== PROBLEM STATEMENT ==
Give the entries again, exactly as they stand.

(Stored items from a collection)
== == ==
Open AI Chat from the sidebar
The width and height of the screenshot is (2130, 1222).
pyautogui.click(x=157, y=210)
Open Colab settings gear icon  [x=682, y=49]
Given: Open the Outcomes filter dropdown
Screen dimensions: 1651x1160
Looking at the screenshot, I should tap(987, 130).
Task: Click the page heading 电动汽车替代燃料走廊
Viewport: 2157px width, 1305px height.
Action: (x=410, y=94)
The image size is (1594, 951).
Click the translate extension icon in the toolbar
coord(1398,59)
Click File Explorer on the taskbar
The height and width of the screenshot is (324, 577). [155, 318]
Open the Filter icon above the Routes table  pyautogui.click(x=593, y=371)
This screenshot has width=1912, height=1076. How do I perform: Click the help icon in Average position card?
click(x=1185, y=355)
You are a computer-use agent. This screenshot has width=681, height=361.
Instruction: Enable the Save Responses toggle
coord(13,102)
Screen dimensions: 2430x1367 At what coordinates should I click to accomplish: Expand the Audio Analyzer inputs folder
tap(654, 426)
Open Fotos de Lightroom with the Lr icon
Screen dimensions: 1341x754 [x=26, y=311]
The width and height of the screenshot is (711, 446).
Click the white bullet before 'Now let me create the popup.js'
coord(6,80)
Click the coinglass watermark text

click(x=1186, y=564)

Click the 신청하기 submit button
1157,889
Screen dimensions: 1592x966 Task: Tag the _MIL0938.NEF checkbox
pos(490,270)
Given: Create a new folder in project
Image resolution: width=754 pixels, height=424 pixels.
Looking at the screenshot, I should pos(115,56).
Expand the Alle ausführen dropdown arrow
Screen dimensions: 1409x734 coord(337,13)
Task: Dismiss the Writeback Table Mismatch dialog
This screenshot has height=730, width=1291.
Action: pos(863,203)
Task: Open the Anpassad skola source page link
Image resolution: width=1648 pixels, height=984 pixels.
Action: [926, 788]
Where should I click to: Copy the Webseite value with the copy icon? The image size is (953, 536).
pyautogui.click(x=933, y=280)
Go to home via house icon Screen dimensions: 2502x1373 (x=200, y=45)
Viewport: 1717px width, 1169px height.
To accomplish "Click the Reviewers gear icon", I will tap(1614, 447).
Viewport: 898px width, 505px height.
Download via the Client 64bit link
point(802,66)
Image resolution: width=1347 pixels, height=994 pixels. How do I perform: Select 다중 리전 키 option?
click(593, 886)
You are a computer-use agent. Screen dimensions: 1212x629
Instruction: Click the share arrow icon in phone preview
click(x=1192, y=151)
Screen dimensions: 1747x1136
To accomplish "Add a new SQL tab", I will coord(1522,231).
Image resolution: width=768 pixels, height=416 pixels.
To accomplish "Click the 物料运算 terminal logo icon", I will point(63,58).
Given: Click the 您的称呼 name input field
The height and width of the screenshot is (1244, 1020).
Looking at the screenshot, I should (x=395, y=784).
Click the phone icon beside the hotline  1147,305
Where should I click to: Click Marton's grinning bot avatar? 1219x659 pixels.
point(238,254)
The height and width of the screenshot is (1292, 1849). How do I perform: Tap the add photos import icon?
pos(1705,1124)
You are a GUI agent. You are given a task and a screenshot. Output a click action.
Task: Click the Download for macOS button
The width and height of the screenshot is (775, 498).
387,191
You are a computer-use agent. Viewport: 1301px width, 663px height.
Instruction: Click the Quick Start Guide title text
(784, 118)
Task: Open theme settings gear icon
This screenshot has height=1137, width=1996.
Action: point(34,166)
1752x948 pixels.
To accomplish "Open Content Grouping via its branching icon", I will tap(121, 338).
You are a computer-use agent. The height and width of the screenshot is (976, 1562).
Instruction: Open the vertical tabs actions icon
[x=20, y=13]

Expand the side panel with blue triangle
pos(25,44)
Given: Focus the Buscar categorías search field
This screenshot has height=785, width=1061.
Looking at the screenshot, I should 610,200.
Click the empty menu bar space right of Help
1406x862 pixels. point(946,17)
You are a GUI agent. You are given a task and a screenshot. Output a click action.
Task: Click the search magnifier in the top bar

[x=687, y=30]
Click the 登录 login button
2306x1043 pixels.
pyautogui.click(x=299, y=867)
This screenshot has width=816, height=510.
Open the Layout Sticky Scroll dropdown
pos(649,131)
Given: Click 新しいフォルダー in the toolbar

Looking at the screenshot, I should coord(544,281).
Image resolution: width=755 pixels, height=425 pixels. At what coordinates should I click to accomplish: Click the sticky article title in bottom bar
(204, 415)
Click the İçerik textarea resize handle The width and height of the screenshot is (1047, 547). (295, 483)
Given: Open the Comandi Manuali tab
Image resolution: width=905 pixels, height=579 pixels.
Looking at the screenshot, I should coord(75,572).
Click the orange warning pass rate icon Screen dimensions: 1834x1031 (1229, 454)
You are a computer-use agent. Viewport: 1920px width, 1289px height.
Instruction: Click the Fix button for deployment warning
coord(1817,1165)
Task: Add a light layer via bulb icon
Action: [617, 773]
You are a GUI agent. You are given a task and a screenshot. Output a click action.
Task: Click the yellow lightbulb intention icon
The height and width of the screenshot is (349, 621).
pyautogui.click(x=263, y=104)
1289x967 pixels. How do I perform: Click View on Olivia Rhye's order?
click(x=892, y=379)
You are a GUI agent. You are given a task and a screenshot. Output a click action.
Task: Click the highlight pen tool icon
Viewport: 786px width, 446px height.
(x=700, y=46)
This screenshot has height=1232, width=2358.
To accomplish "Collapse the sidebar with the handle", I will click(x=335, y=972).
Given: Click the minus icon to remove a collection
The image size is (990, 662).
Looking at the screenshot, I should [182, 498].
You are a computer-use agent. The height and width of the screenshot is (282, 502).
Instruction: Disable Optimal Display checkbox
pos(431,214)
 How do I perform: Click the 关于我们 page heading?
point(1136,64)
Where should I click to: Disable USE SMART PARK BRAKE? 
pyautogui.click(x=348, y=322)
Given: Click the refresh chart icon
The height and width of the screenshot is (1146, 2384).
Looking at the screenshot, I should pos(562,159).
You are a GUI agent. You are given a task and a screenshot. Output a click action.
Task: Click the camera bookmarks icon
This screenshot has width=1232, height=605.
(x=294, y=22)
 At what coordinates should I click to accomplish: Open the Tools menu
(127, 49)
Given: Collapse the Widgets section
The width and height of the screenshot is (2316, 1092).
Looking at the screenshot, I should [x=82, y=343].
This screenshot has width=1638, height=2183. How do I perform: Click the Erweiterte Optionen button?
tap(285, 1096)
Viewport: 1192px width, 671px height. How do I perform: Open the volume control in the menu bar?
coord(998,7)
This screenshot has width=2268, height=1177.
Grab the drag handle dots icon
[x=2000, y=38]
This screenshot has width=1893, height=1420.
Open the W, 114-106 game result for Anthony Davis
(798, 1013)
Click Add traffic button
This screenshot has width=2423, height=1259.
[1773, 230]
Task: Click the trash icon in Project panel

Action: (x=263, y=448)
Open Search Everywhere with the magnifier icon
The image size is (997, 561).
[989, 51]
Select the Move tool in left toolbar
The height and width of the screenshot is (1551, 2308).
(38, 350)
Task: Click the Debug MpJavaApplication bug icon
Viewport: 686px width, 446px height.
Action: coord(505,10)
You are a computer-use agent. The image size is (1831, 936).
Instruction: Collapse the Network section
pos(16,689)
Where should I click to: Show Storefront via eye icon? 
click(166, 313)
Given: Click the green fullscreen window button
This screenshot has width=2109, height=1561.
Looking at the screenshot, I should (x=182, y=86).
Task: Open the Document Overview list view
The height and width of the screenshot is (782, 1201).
== == ==
== ANSWER BOX ==
Open AI Chat from the sidebar
The width and height of the screenshot is (2130, 1222).
pyautogui.click(x=157, y=210)
Open Colab settings gear icon  [x=682, y=49]
Given: Open the Outcomes filter dropdown
Screen dimensions: 1651x1160
Looking at the screenshot, I should tap(987, 130).
Task: Click the page heading 电动汽车替代燃料走廊
Viewport: 2157px width, 1305px height.
Action: (x=410, y=94)
The image size is (1594, 951).
Click the translate extension icon in the toolbar
coord(1398,59)
Click File Explorer on the taskbar
The height and width of the screenshot is (324, 577). [155, 318]
Open the Filter icon above the Routes table  pyautogui.click(x=593, y=371)
This screenshot has width=1912, height=1076. How do I perform: Click the help icon in Average position card?
click(x=1185, y=355)
You are a computer-use agent. This screenshot has width=681, height=361.
Instruction: Enable the Save Responses toggle
coord(13,102)
Screen dimensions: 2430x1367 At what coordinates should I click to accomplish: Expand the Audio Analyzer inputs folder
tap(654, 426)
Open Fotos de Lightroom with the Lr icon
Screen dimensions: 1341x754 [x=26, y=311]
The width and height of the screenshot is (711, 446).
Click the white bullet before 'Now let me create the popup.js'
coord(6,80)
Click the coinglass watermark text

click(x=1186, y=564)

Click the 신청하기 submit button
1157,889
Screen dimensions: 1592x966 Task: Tag the _MIL0938.NEF checkbox
pos(490,270)
Given: Create a new folder in project
Image resolution: width=754 pixels, height=424 pixels.
Looking at the screenshot, I should pos(115,56).
Expand the Alle ausführen dropdown arrow
Screen dimensions: 1409x734 coord(337,13)
Task: Dismiss the Writeback Table Mismatch dialog
This screenshot has height=730, width=1291.
Action: pos(863,203)
Task: Open the Anpassad skola source page link
Image resolution: width=1648 pixels, height=984 pixels.
Action: [926, 788]
Where should I click to: Copy the Webseite value with the copy icon? The image size is (953, 536).
pyautogui.click(x=933, y=280)
Go to home via house icon Screen dimensions: 2502x1373 (x=200, y=45)
Viewport: 1717px width, 1169px height.
To accomplish "Click the Reviewers gear icon", I will tap(1614, 447).
Viewport: 898px width, 505px height.
Download via the Client 64bit link
point(802,66)
Image resolution: width=1347 pixels, height=994 pixels. How do I perform: Select 다중 리전 키 option?
click(593, 886)
You are a computer-use agent. Screen dimensions: 1212x629
Instruction: Click the share arrow icon in phone preview
click(x=1192, y=151)
Screen dimensions: 1747x1136
To accomplish "Add a new SQL tab", I will coord(1522,231).
Image resolution: width=768 pixels, height=416 pixels.
To accomplish "Click the 物料运算 terminal logo icon", I will point(63,58).
Given: Click the 您的称呼 name input field
The height and width of the screenshot is (1244, 1020).
Looking at the screenshot, I should (x=395, y=784).
Click the phone icon beside the hotline  1147,305
Where should I click to: Click Marton's grinning bot avatar? 1219x659 pixels.
point(238,254)
The height and width of the screenshot is (1292, 1849). How do I perform: Tap the add photos import icon?
pos(1705,1124)
You are a GUI agent. You are given a task and a screenshot. Output a click action.
Task: Click the Download for macOS button
The width and height of the screenshot is (775, 498).
387,191
You are a computer-use agent. Viewport: 1301px width, 663px height.
Instruction: Click the Quick Start Guide title text
(784, 118)
Task: Open theme settings gear icon
This screenshot has height=1137, width=1996.
Action: point(34,166)
1752x948 pixels.
To accomplish "Open Content Grouping via its branching icon", I will tap(121, 338).
You are a computer-use agent. The height and width of the screenshot is (976, 1562).
Instruction: Open the vertical tabs actions icon
[x=20, y=13]

Expand the side panel with blue triangle
pos(25,44)
Given: Focus the Buscar categorías search field
This screenshot has height=785, width=1061.
Looking at the screenshot, I should 610,200.
Click the empty menu bar space right of Help
1406x862 pixels. point(946,17)
You are a GUI agent. You are given a task and a screenshot. Output a click action.
Task: Click the search magnifier in the top bar

[x=687, y=30]
Click the 登录 login button
2306x1043 pixels.
pyautogui.click(x=299, y=867)
This screenshot has width=816, height=510.
Open the Layout Sticky Scroll dropdown
pos(649,131)
Given: Click 新しいフォルダー in the toolbar

Looking at the screenshot, I should coord(544,281).
Image resolution: width=755 pixels, height=425 pixels. At what coordinates should I click to accomplish: Click the sticky article title in bottom bar
(204, 415)
Click the İçerik textarea resize handle The width and height of the screenshot is (1047, 547). (295, 483)
Given: Open the Comandi Manuali tab
Image resolution: width=905 pixels, height=579 pixels.
Looking at the screenshot, I should coord(75,572).
Click the orange warning pass rate icon Screen dimensions: 1834x1031 (1229, 454)
You are a computer-use agent. Viewport: 1920px width, 1289px height.
Instruction: Click the Fix button for deployment warning
coord(1817,1165)
Task: Add a light layer via bulb icon
Action: [617, 773]
You are a GUI agent. You are given a task and a screenshot. Output a click action.
Task: Click the yellow lightbulb intention icon
The height and width of the screenshot is (349, 621).
pyautogui.click(x=263, y=104)
1289x967 pixels. How do I perform: Click View on Olivia Rhye's order?
click(x=892, y=379)
You are a GUI agent. You are given a task and a screenshot. Output a click action.
Task: Click the highlight pen tool icon
Viewport: 786px width, 446px height.
(x=700, y=46)
This screenshot has height=1232, width=2358.
To accomplish "Collapse the sidebar with the handle", I will click(x=335, y=972).
Given: Click the minus icon to remove a collection
The image size is (990, 662).
Looking at the screenshot, I should [182, 498].
You are a computer-use agent. The height and width of the screenshot is (282, 502).
Instruction: Disable Optimal Display checkbox
pos(431,214)
 How do I perform: Click the 关于我们 page heading?
point(1136,64)
Where should I click to: Disable USE SMART PARK BRAKE? 
pyautogui.click(x=348, y=322)
Given: Click the refresh chart icon
The height and width of the screenshot is (1146, 2384).
Looking at the screenshot, I should pos(562,159).
You are a GUI agent. You are given a task and a screenshot. Output a click action.
Task: Click the camera bookmarks icon
This screenshot has width=1232, height=605.
(x=294, y=22)
 At what coordinates should I click to accomplish: Open the Tools menu
(127, 49)
Given: Collapse the Widgets section
The width and height of the screenshot is (2316, 1092).
Looking at the screenshot, I should [x=82, y=343].
This screenshot has width=1638, height=2183. How do I perform: Click the Erweiterte Optionen button?
tap(285, 1096)
Viewport: 1192px width, 671px height. How do I perform: Open the volume control in the menu bar?
coord(998,7)
This screenshot has width=2268, height=1177.
Grab the drag handle dots icon
[x=2000, y=38]
This screenshot has width=1893, height=1420.
Open the W, 114-106 game result for Anthony Davis
(798, 1013)
Click Add traffic button
This screenshot has width=2423, height=1259.
[1773, 230]
Task: Click the trash icon in Project panel

Action: (x=263, y=448)
Open Search Everywhere with the magnifier icon
The image size is (997, 561).
[989, 51]
Select the Move tool in left toolbar
The height and width of the screenshot is (1551, 2308).
(38, 350)
Task: Click the Debug MpJavaApplication bug icon
Viewport: 686px width, 446px height.
Action: coord(505,10)
You are a computer-use agent. The image size is (1831, 936).
Instruction: Collapse the Network section
pos(16,689)
Where should I click to: Show Storefront via eye icon? 
click(166, 313)
Given: Click the green fullscreen window button
This screenshot has width=2109, height=1561.
Looking at the screenshot, I should (x=182, y=86).
Task: Open the Document Overview list view
The height and width of the screenshot is (782, 1201).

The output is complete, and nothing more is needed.